We synthesized and sequence-verified several plasmids that each contains one modular part. As a demonstration of rapid prototyping, we assembled multiple transcription units in parallel on a microplate using one plasmid each of a promoter, open reading frame, and terminator. These plasmids were digested and assembled in a directional Golden Gate cloning reaction into linear transcription units. This linear template was then PCR amplified, purified and added to the MYtxtl^® reaction. Linear templates were incubated for as short as 4 hours followed by measurement of mRNA synthesis and/or protein production. This allowed us to compare the expression of a particular protein under the control of promoters of different strengths in one work day.

One limitation of using linear DNA molecules as templates in MYtxtl^® reactions is their susceptibility to rapid nuclease degradation by the RecBCD enzyme and other nucleases present in the MYtxtl^® extract. We therefore used direct modifications of the linear DNA templates and nuclease inhibitors added to the reaction to increase protection of templates from degradation. These highly efficient and cost-effective methods increased protection of linear DNA templates from degradation by several fold relative to reactions using templates without modifications or nuclease inhibitors. This allowed for protein production from linear templates that approached that of circular plasmids, eliminating the need to spend time cloning genetic circuits.
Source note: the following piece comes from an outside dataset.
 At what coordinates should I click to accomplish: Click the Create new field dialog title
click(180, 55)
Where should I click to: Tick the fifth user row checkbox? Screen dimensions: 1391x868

Starting from a plasmid library of modular parts, we successfully assembled and tested multiple transcription units within an 8 to 24 hour period. These reactions can be used to analyze transcription, translation, gene circuitry and protein function (with the additional step of protein purification). This rapid assembly and testing of modular parts in the MYtxtl^® system allows for high-throughput prototyping of a diverse number of transcription units and proteins, making the MYtxtl^® system a valuable tool to synthetic biologists.